I don’t know how can you be a security vendor if it takes you almost six months to fix a security issue in your own code? But that’s what the data says, which is by the way, based on the reports of the vendors themselves. So I mean, this is our own reports, when — what’s called the CVs [Phonetic] found, how many days later the vendor fixes that. So this impacted this customer’s decision to purchase Check Point and we are very proud of it. We replaced Palo Alto Network and they standardize on Check Points for their network security. So this is a good example.
And let’s shift to the second one. Here, we’re talking about a European government agency, a government office in one of the big European countries. Like everybody else, they’re experiencing a higher and higher workloads as more people access government services, government information over the Internet. And we are looking to protect their data centers, their public services now and into the future.
They chose the Quantum Maestro. Quantum Maestro, to remind all of us, is one of our biggest differentiator. It’s the solution that allows the customer to build basically a very scalable, agile, flexible solution simply by adding up — it can be from a single digit number of gateways to dozens of gateways and get basically almost unlimited scalability in the solution and yet on the same time get redundancy, reliability because each one of these solutions is part of — is part of a cluster that makes up each other.
So — and by the way, we’ve seen many, many examples and that’s why we picked this example, Maestro is becoming a real game changer for our customers that are looking for reliability, scalability, performance and so on. So they scaled up — they can scale up now our security on demand. They can find the flexible solution for their fast changing environment and [Technical Issues]
Tal Payne — Chief Financial Officer and Chief Operating Officer
Did all of you lose Gil for a sec? Yes, okay. [Indecipherable]
Kip E. Meintzer — Global Head of Investor Relations
Let’s see if we get him back here. The problems with modern day technology. Let’s see if he comes back here.
Tal Payne — Chief Financial Officer and Chief Operating Officer
Yeah. He has probably dropped in order to connect again.
Gil Shwed — Founder and Chief Executive Officer
Apologize guys, there was some issue here, and I’m trying to resume the presentation. I don’t know until what place did you hear me?
Kip E. Meintzer — Global Head of Investor Relations
It was the energy company deal.
Gil Shwed — Founder and Chief Executive Officer
Okay. So I was…
Kip E. Meintzer — Global Head of Investor Relations
So probably the next one right after the energy company would be where you’d want to start.
Tal Payne — Chief Financial Officer and Chief Operating Officer
Yeah.
Gil Shwed — Founder and Chief Executive Officer
Now, let’s see how quickly can I shift slides here. Okay, so I was speaking about this customer. Here I was speaking about Maestro, we’re just — I don’t know, if you heard it or not. I was speaking about Maestro. Maestro is our scalable solution, it became a real game changer in the last year, year-and-a-half in our solution. Basically Maestro allows the customer to get a cloud like environment in terms of scalability, redundancy, reliability for their data centers, simply by stacking up many solutions and get one high — very high performance network security solution with high level of redundancy.
So, in this case, we’re talking about a government agency in one of the largest European countries that needed to protect their public services, and like everybody else, they see more services provided through the Internet in the last year-and-a-half and they’re looking for a solution which will not just meet the current requirement but will be a future proof.
And Quantum Maestro was the winner here.
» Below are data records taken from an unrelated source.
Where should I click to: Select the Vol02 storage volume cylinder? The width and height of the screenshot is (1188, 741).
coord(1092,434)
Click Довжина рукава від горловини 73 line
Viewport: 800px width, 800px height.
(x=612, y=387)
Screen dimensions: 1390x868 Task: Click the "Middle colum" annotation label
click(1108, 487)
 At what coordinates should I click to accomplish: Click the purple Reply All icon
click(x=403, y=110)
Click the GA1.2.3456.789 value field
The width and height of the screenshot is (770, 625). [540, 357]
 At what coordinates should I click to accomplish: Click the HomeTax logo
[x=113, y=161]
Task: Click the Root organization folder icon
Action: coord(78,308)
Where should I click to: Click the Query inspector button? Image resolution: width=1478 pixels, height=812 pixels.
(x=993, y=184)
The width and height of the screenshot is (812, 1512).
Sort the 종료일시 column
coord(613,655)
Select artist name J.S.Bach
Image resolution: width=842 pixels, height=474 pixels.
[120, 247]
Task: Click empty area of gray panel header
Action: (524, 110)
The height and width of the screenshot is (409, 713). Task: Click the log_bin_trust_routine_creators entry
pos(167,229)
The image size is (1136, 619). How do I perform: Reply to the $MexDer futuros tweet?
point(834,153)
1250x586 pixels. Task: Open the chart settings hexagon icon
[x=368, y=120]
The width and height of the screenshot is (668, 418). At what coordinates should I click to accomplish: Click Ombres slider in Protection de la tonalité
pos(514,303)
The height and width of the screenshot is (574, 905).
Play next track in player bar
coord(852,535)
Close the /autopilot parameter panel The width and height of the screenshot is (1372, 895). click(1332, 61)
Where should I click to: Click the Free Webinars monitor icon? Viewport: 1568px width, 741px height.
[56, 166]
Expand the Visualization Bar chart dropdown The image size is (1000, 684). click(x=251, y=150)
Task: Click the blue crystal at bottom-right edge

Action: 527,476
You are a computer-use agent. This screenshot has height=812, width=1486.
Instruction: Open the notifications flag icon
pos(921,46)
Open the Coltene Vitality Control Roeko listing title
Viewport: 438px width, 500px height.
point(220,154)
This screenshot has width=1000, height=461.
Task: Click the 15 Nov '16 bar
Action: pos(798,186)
The reason they quoted is the ability to scale up security environment on demand, the flexibility of that solution in the fast-changing environment and also very important is the EAL4+ certification, that’s one of the highest certification a product in our industry can get. Not many vendor have that certification.
So they liked all these factors and replaced Cisco with our solution. This is a brand-new customer to Check Point, seven-digit deal, so which is a very, very nice win with our European team. And actually, by the way, completes like a winning streak in the same region with every quarter and that we win a similar deal like that, a major customer, new customer, with a large deal. So this is something we’re very proud of.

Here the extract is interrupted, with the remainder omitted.